Texas State Seal

TEXAS ETHICS COMMISSION

Texas State Seal

ETHICS ADVISORY OPINION NO. 400

June 12, 1998

Whether a candidate's use of personal funds to make payments on a campaign loan constitutes a political expenditure from the candidate's personal funds for purposes of section 253.042(a), Election Code. (AOR-438)

A candidate has asked whether a candidate's use of personal funds to make payments on a campaign loan constitutes a political expenditure from the candidate's personal funds for purposes of section 253.042(a), Election Code. Section 253.042(a) provides as follows:

A candidate or officeholder who makes political expenditures from the candidate's or officeholder's personal funds may not reimburse those personal funds from political contributions in amounts that in the aggregate exceed the following amounts for each election in which the person's name appears on the ballot:

(1) for a statewide office other than governor, $250,000; and

(2) for governor, $500,000.

A candidate who uses personal funds to make payments on a campaign loan is making a political expenditure from personal funds.1 This means that a candidate who properly reports such payments may use political contributions to reimburse himself for the payments, subject to any applicable limit on reimbursement. See generally Elec. Code §§ 253.035(a) (restricting use of political contributions for personal purposes), (h)(1) (reporting required for reimbursing political expenditures from personal funds); 253.162 (reimbursement limits applicable to judicial candidates).2

SUMMARY

A candidate who uses personal funds to make payments on a campaign loan is making a political expenditure from personal funds.
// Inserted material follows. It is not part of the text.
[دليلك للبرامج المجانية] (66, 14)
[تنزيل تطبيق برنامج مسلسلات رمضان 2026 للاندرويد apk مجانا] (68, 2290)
This means that a candidate who properly reports such payments may use political contributions to reimburse himself for the payments, subject to any applicable limit on reimbursement.


1 In this instance the loan was made to a specific-purpose political committee that had been created to support the candidate. The candidate personally guaranteed the loan. Those facts do not alter the result that the candidate's use of personal funds to make payments on the loan would constitute a political expenditure from personal funds.

2 A recent opinion, Ethics Advisory Opinion No. 389 (1998), considered a related issue. That opinion states that the use of political contributions to make payments on a campaign loan does not constitute a reimbursement of personal funds.